▶ [Problem to work on]: Copy each line from the listing below where the word "agent" shows up.

▶ [Dataset extract]:
%%
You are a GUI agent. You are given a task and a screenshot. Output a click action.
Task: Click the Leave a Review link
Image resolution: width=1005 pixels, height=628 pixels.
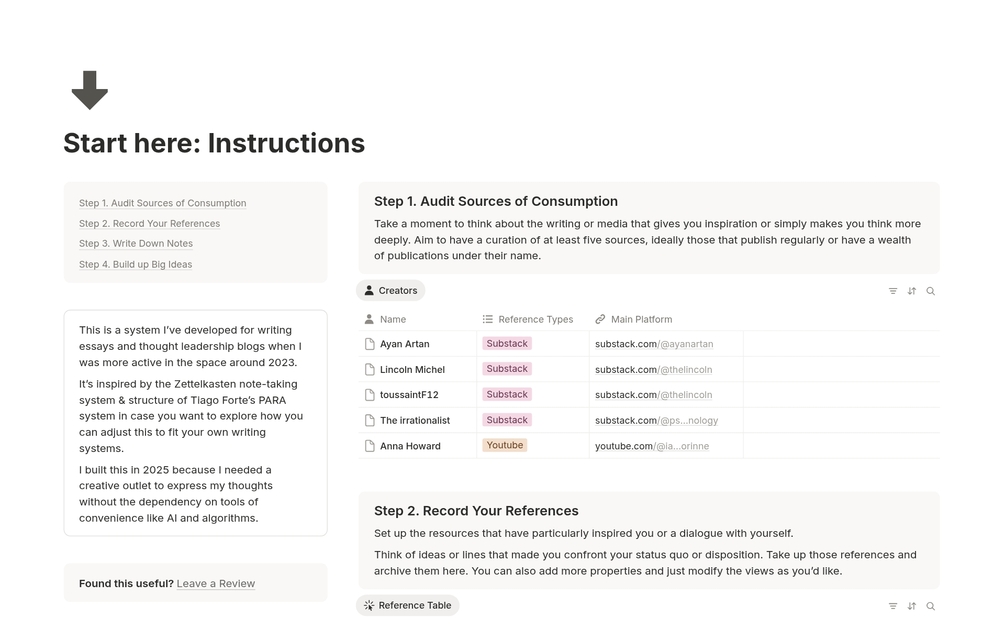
%%
%%
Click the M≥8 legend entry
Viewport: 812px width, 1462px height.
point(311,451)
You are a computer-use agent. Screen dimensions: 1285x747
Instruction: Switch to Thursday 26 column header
%%
▶ [Your response]:
You are a GUI agent. You are given a task and a screenshot. Output a click action.
You are a computer-use agent. Screen dimensions: 1285x747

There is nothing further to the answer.